Sunday, October 01, 2006

Mendelssohn, Music, and Metaphor

Once upon a time I was a college music major. Even in high school, I used my lunch break and free period (when I was supposed to be editing the yearbook) to walk over to the college music building and practice piano. And I was always in the chorus, ten years straight. At one point during college, I would practice piano three hours a day whenever I could.

When I took those vocational aptitude tests they gave us repeatedly in high school, "conductor" was always near the top of the list.

Music was once very much the focus of my life, and even after I switched majors (first to elementary education and finally to English), I imagined always living a life immersed in music.

Then my life went in a rather different direction, taking me to faraway countries and times when I didn't even have access to a piano.
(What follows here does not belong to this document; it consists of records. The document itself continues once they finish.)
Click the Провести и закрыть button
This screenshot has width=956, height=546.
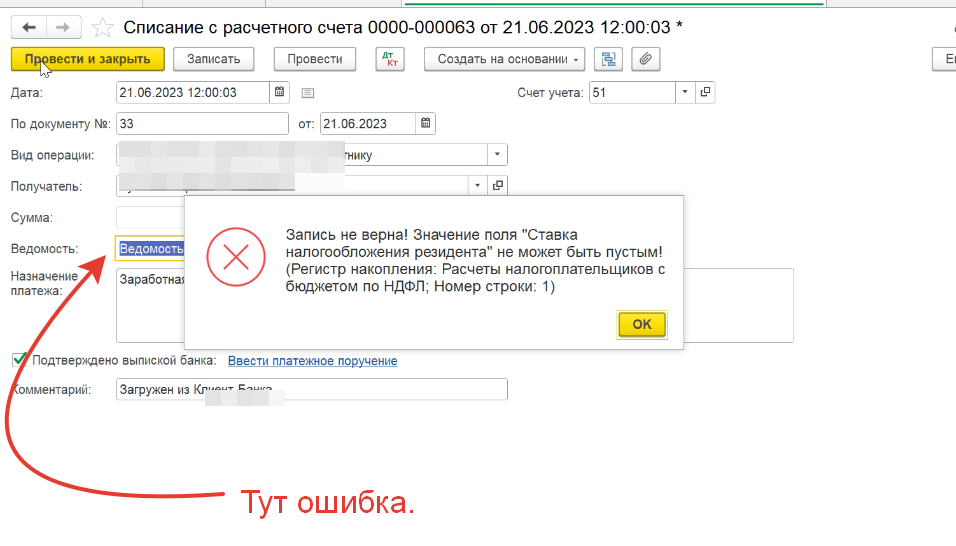coord(87,59)
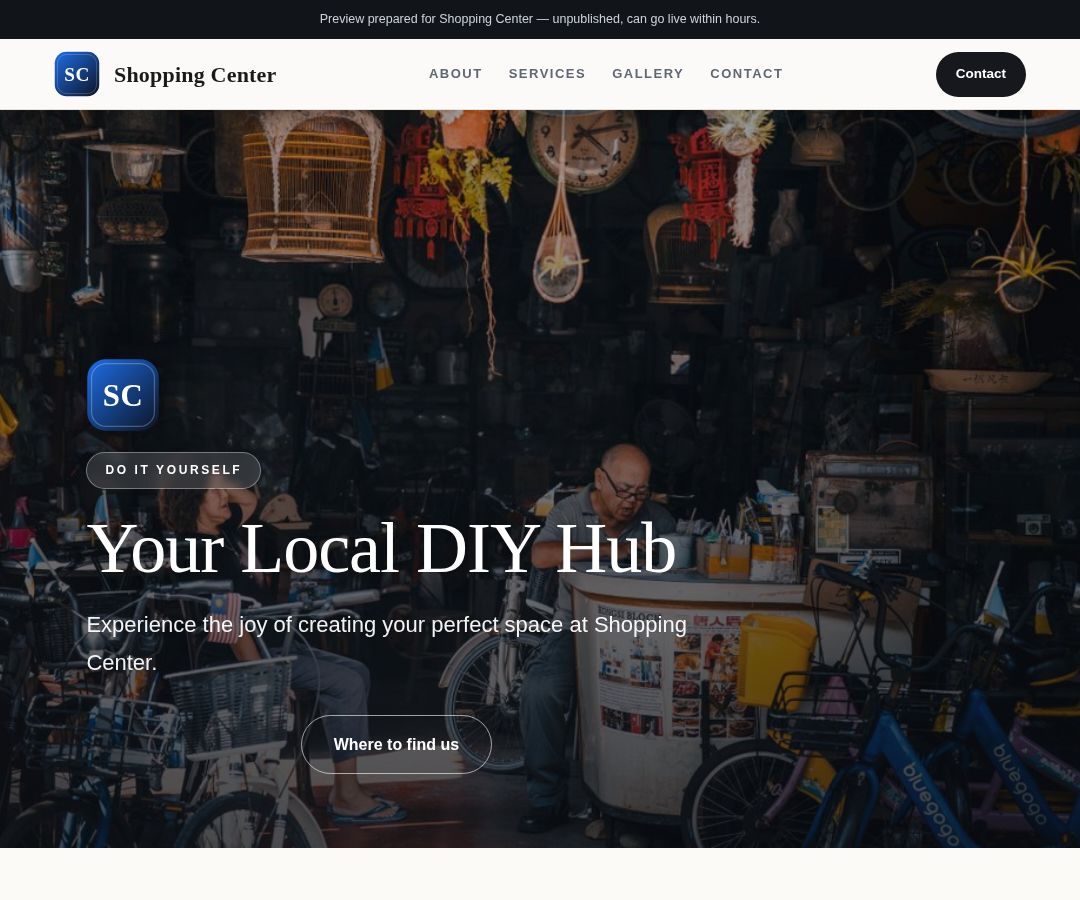Go to the Services nav link

(547, 74)
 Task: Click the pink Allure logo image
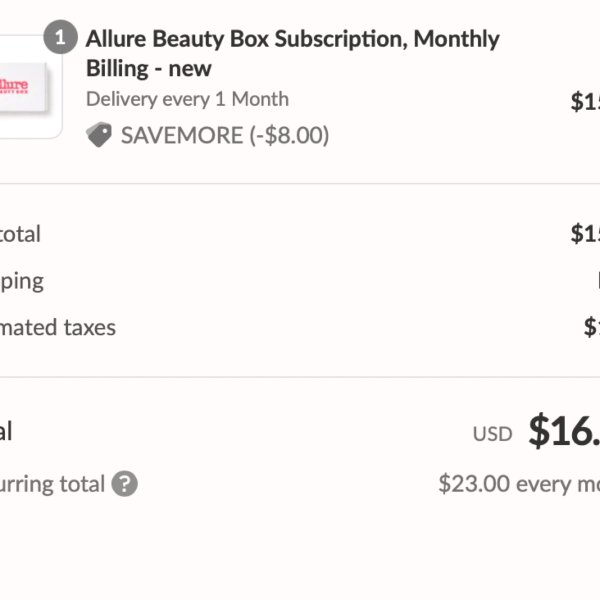click(x=14, y=86)
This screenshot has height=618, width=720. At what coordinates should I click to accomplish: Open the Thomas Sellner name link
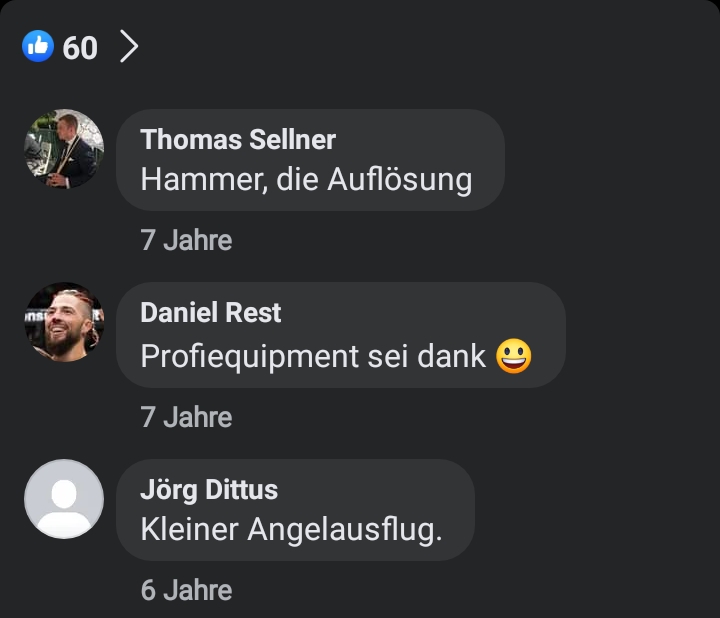pos(238,139)
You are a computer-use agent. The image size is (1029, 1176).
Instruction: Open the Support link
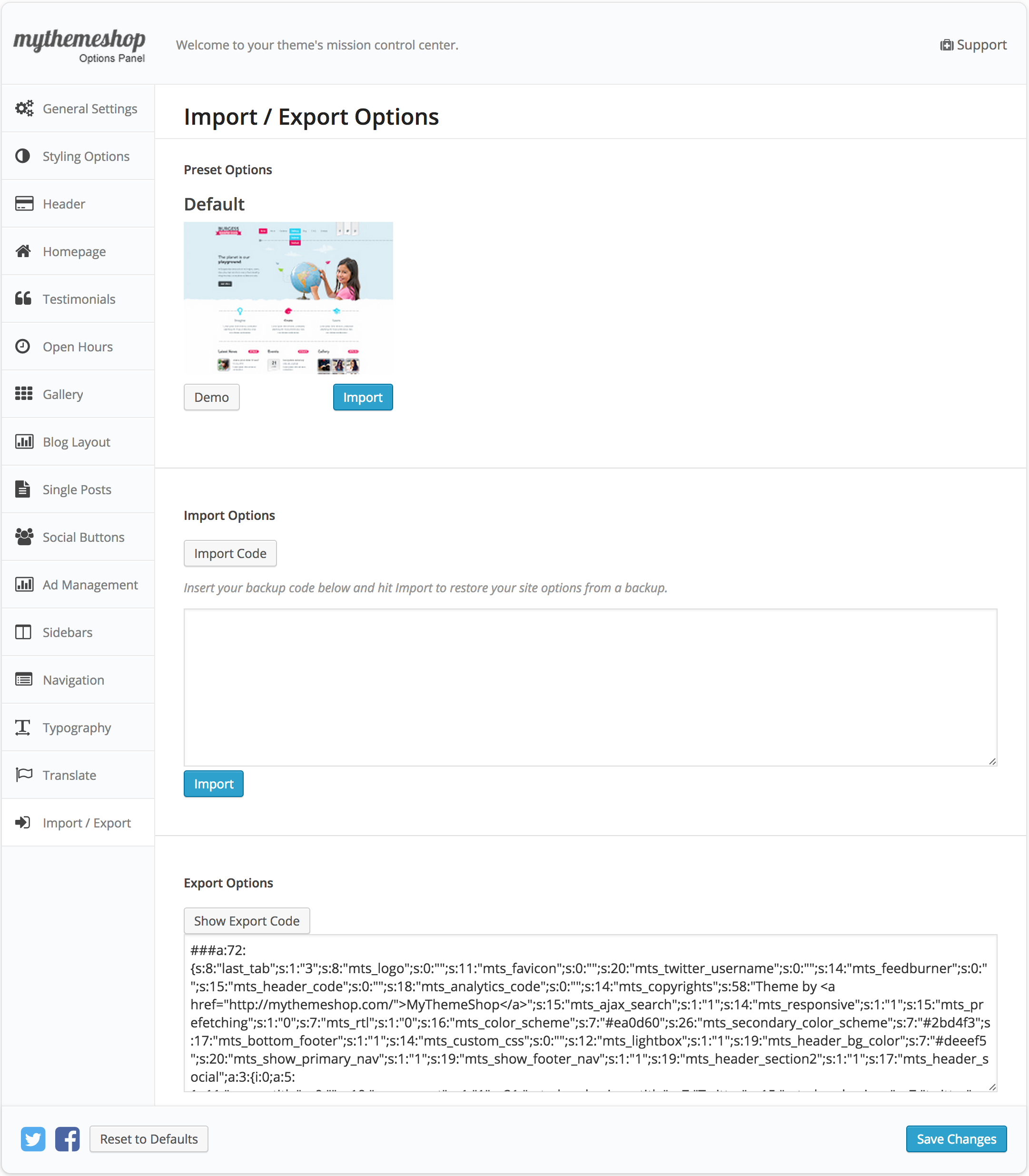pyautogui.click(x=973, y=45)

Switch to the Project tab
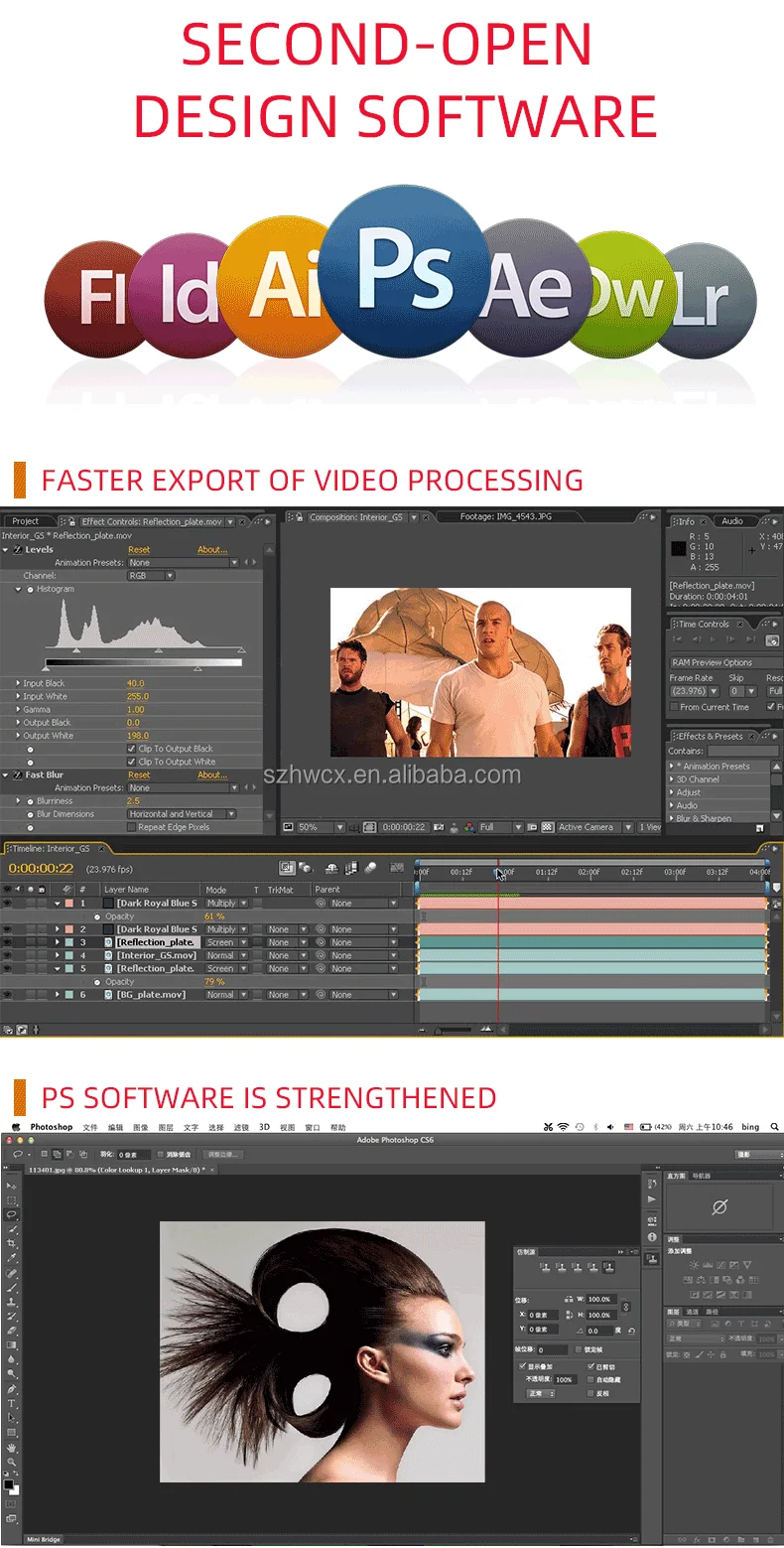pos(26,521)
Times when I had no one to sing with.

So, when I came back to the States, there were times when I would attend a symphony concert and find myself in tears because I felt that I had lost that part of my life and didn't know if I would ever get it back.

Years later, I am again singing with a chorus. I teach piano a little bit. And as of this past weekend, I am even taking piano lessons again.
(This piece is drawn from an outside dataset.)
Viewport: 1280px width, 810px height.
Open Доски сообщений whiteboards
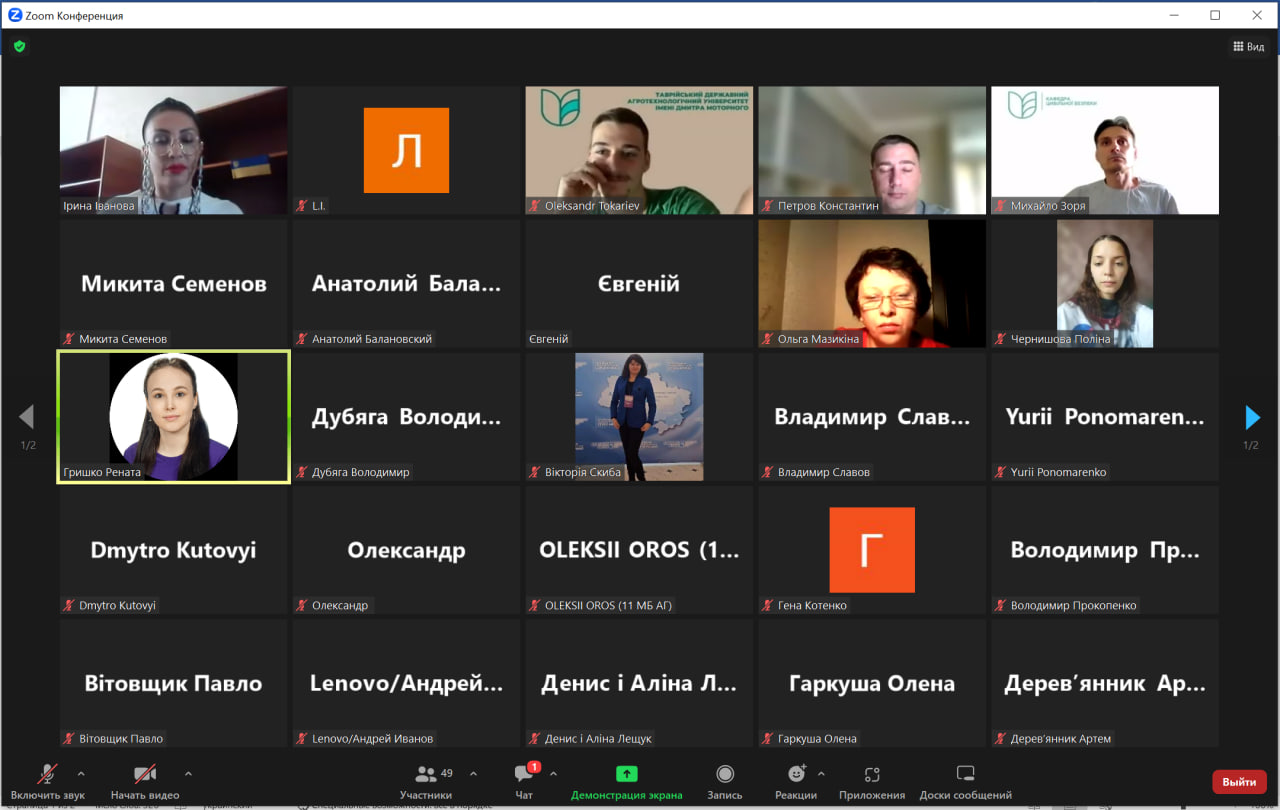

Still, it's not as if I can really devote myself to the music the way I did before. (In fact, I still don't know how I'm going to get piano practice time in, and I haven't learned my parts for the upcoming choral concert.)

Over the past decade, while I've worked on a counseling degree, completed that degree, and worked toward a license, from time to time I've had serious moments of wondering if it wouldn't be better to toss all that and get back into music. It never was my dream to become a counselor. For a while I tried being a full time piano and Italian teacher, in fact.
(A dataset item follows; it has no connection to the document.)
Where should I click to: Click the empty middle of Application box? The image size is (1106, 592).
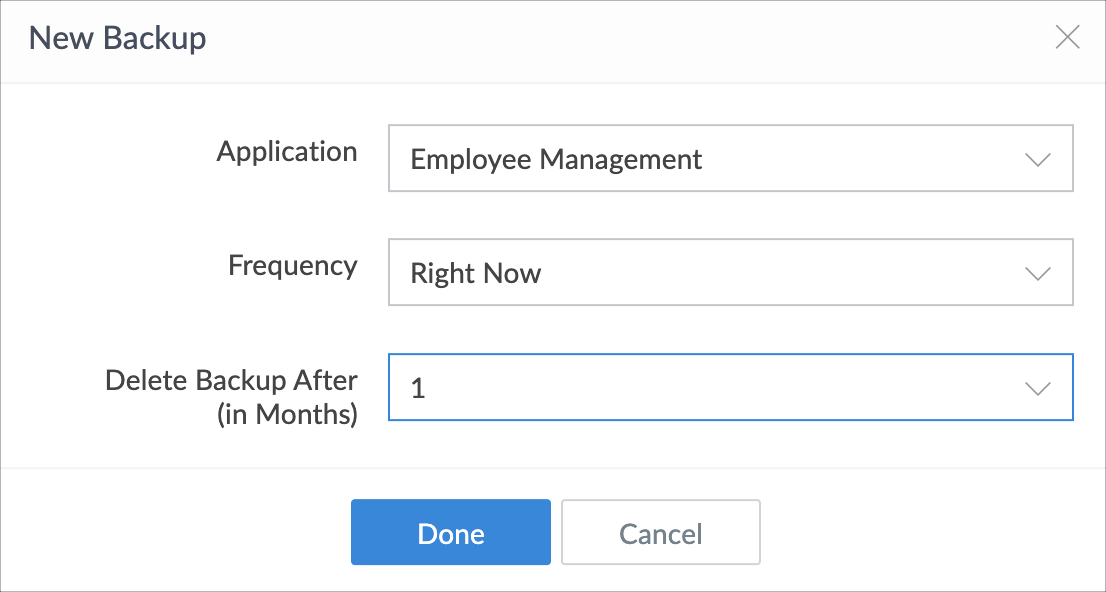coord(861,158)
But I came back to the counseling eventually, and that's where most of my time and most of my heart are given.

Well, last night, we went to hear Gil Shaham and his wife, Adele Anthony, internationally renowned violinists, perform with the Iris Chamber Orchestra in Germantown. The music was phenomenal. The performers were outstanding--and very sweet, as he kissed her after each piece! Conductor Michael Stern, son of violinist Isaac Stern, outdid himself. Perhaps I'll write more about the concert later.

One thing that "hit" me last night, though, was that I did not cry. I did not feel that I was missing out on something. I did not have that old familiar thought, "Could I have been up there if only I had . . .?"

Instead, the only really personal reflection that came to me was the memory of one of my clients three days earlier, as he noted that we were two days away from our two-year anniversary as counselor and client. He has had a particularly difficult life, and some really amazing and lovely changes have occurred in the two years we have worked together.

I tend to view my work as a counselor somewhat like being a midwife. The client is doing the really hard work; I'm just helping. More often I simply see myself as a vessel: God does the work, and He just uses me from time to time as needed.

But this man made a point of saying he saw me as having "orchestrated" things in such a way that he could make the changes he has made. He used the word repeatedly and even said he was pleased to have come up with that particular word, because he felt it was the best descriptor for how he saw my work with him.

Of course I don't orchestrate in the sense of writing a score, or even spelling out for clients what to do. But there is a sense in which counseling is like orchestrating. You have to be able to hear the music of a person's life, when often they cannot hear it. You help them practice and learn their part. You show them how their part fits with the parts others play. You help them hear the music of life as it can be played, and you teach them to listen more carefully. You help create harmony where there was only dissonance before. Or perhaps only silence.

So, last night as I closed my eyes the better to hear the Adagio movement of Mendelssohn's C minor symphony, and floated in that lovely, lilting music, I didn't feel left out. I didn't feel regret.

I realized that I am very much immersed in music, the music of people's lives. And that it is music worth listening to.


Beverly Choate Dowdy said...

Your life and the love you share seems to waft like a beautiful symphony into the lives of every person I know. A thing of beauty is a joy forever.

Sheila said...

That is much too sweet and makes me think we need to spend more time together so you can see how dissonant and less-than-beautiful my own little symphony is at times! It is uncanny, though, how many of the same people we know. Like we've been singing some strange duet for the past 30 years without knowing it. --sheila

carolinagirl said...

It's amazing what we can consider when we look back to the "what if" portion of our lives. I think I've finally become comfortable with those "what if" thoughts, not to where they've disappeared altogether, but to the point that I realize that my life would be extremely different from what it is now if those "what if" moments had actuall come to life.

I remember your playing the piano. It's good that you've gotten back into the interest of doing so again.

Sheila said...

Anybody ever think what a funny word waft is? (from Bev's comment) It's used in such airy, lilting ways generally....but it rhymes with daft and laughed, and it just sounds funny to me. Something about it reminds me of ducks.

Ah, if only I had become an etymologist and could sit around all day thinking about words...

Lawrence Underwood said...

Sheila, what a wonderful analogy; and so true. Thanks.

Cindy McMillion said...

Like so many of your posts, this one is beautiful, thoughtful, and poetic. I am loving going back and reading your blog.

Cindy McMillion said...
This comment has been removed by a blog administrator.